The corpse was bloated, limbs swollen and hard, a dark red colour with brown patches. The putrefaction gases were appalling, even though the doors had been open for some time. She was a large woman but not obese. Her tattoos were visible but not clear through the discolouration of her skin and there were no other obvious wounds. The goriest of tidemarks was a muddy-crimson line around the rim of the tub and the plug remained in place.
‘The bath was full when she bled out,’ Ava said. ‘The water must have leaked out slowly in the days that followed. Has anyone found the key to the handcuffs?’ she asked Tripp, leaning over to take a closer look at the cuffs.
They weren’t police or military issue, nor were they the joke shop sort with the button that could be pressed to spring them open. A key had to be fitted into a central slot to release the wearer, which would have been possible if the key was within grabbing distance.
‘No key as yet,’ Tripp said. ‘You can get those sort of cuffs online or in sex shops. They’re bondage-type regalia. Maybe she was tomming.’
‘Okay, get asking the neighbours if there were men – or women, for that matter – coming to the flat at odd hours, or if Mrs Hawksmith was coming and going at unusual times. Does she have any previous convictions?’
‘Still checking. We don’t have a confirmed date of birth yet.

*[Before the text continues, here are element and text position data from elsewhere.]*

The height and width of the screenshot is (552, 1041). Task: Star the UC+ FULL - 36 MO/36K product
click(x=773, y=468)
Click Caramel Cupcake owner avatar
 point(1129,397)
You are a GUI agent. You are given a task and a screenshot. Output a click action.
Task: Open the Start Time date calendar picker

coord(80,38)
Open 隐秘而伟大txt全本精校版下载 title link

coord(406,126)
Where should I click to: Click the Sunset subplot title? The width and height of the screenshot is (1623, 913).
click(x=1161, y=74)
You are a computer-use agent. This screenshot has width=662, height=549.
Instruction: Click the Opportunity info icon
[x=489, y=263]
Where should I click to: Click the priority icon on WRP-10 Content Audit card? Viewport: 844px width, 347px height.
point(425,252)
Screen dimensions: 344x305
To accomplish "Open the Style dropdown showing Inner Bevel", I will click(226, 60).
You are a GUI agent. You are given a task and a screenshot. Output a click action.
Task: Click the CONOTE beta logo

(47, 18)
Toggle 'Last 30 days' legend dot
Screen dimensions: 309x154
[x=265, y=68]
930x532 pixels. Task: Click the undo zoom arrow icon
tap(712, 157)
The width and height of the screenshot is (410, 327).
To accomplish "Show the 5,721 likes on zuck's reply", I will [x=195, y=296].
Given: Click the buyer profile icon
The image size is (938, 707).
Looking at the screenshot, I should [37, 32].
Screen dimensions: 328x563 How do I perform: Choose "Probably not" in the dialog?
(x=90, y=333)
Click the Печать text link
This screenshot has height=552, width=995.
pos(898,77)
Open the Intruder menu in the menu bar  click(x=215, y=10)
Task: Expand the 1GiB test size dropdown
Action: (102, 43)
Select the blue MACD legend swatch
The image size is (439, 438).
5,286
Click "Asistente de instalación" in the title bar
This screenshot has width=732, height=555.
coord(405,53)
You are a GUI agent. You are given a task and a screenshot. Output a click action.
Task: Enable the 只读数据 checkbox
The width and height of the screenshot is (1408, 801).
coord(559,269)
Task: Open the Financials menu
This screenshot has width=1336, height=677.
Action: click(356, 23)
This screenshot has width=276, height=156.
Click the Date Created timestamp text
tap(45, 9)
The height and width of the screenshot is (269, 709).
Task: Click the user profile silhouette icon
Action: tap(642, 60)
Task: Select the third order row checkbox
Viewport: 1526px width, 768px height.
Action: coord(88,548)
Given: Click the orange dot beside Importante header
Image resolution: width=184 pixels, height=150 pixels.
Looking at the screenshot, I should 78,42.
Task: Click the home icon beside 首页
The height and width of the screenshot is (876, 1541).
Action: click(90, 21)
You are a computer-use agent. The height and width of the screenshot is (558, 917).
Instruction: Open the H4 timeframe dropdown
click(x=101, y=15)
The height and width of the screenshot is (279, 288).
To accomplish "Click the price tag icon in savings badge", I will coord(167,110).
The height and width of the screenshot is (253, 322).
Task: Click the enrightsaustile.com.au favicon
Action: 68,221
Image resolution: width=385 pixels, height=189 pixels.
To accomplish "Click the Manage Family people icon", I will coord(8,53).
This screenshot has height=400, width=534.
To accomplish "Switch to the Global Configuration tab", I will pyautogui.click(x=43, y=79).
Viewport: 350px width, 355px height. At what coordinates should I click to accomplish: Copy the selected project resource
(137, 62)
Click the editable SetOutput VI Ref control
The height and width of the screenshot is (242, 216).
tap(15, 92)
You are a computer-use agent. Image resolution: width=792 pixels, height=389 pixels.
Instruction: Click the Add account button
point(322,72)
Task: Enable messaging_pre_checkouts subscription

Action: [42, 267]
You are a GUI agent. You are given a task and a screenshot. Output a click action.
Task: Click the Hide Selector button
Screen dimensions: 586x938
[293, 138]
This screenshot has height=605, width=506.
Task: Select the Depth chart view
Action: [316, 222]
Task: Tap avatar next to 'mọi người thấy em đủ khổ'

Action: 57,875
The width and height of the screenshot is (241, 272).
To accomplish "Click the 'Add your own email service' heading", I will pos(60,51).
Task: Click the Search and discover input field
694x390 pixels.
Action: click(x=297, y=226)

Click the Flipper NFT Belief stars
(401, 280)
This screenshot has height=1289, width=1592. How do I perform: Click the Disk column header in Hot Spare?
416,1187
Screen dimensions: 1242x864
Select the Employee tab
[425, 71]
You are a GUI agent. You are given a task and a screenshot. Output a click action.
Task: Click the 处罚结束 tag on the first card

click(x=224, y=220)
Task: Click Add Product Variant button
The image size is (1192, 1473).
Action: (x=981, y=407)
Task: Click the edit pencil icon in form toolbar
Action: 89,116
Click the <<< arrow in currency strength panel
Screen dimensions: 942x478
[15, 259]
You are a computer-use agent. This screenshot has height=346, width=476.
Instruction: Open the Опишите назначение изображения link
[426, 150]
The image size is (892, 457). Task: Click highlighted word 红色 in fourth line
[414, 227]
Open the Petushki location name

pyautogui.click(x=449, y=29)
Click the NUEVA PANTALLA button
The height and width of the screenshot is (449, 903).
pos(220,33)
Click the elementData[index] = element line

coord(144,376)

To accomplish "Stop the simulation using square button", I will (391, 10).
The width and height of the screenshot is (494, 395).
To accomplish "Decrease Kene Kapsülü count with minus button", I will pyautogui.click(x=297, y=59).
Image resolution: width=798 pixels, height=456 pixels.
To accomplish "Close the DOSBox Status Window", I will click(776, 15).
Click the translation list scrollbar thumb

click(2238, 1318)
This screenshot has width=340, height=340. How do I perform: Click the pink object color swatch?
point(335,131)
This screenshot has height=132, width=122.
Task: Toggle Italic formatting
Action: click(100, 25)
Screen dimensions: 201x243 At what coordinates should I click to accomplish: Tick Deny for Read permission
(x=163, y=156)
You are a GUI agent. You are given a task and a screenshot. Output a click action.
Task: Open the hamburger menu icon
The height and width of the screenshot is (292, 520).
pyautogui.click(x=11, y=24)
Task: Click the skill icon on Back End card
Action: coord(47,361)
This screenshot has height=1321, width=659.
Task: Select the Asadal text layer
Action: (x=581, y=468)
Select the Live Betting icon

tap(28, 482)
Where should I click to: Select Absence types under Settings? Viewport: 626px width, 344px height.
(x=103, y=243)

She doesn’t have a passport or driving licence here that we’ve found.’
‘Do we know what the cut was made with?’ Ava looked around the tiny bathroom.
‘We haven’t found a blade or a weapon,’ Tripp said.
‘Really?’ Ava asked. ‘Is there blood anywhere else in the property?’ She tried to peer through the plastic sheeting beneath her feet. ‘Blood on the bathroom floor, even?’
‘None,’ Ailsa said, appearing behind Tripp. ‘Excuse me, young man.’
Tripp moved out of her way to let her stand over the body with a thermometer.
‘Decomposition is advanced. Thank goodness it’s not warm enough for the insects to be out in force yet, or this would be an even worse situation. As it is, my estimate of death won’t be terribly precise. I don’t know how long she spent in the water after passing, but I can tell you that her death would not have been immediate. There was little clotting around the wounds, so the water was warm and that kept the blood flowing.’
‘How long would she have suffered?’ Ava asked.
‘Difficult to say, but this isn’t the deepest of cuts. Keeping the ankles up above the buttocks would have kept the bleed more constant and her heart would have continued beating for possibly four hours, maybe longer. Eventually, her heart would have stopped. She might have gone into shock and died faster. I won’t be able to give you exact figures.’
‘Four hours? God Almighty!’ Ava said. ‘She’d have been screaming for help. I can’t believe no one heard her.’
‘The window was shut, the walls are thick – the property’s got to be a hundred years old – and there’s every chance people had music on or TVs playing. Or perhaps they were used to the sound of screams coming from this flat,’ Callanach suggested.
‘Could she have done this to herself, Ailsa?’ Ava asked.
‘She could easily have put the cable ties around her ankle and the taps, then run the bath. Logically, after that, she’d have had to have closed the cuffs around her left hand, made the two incisions on her inner arm, then got her right hand into the cuffs and snapped them shut.’
‘Which leaves the question – where’s the blade? Even if she’d thrown it out of the bath, it would still be somewhere in the bathroom,’ Callanach said, looking around. He shifted his body forwards to give himself the flexibility to turn, then opened the toilet lid. ‘One mystery solved. No blade, but the key to the handcuffs is at the bottom of the bowl.’
‘Don’t touch the water,’ Ailsa instructed.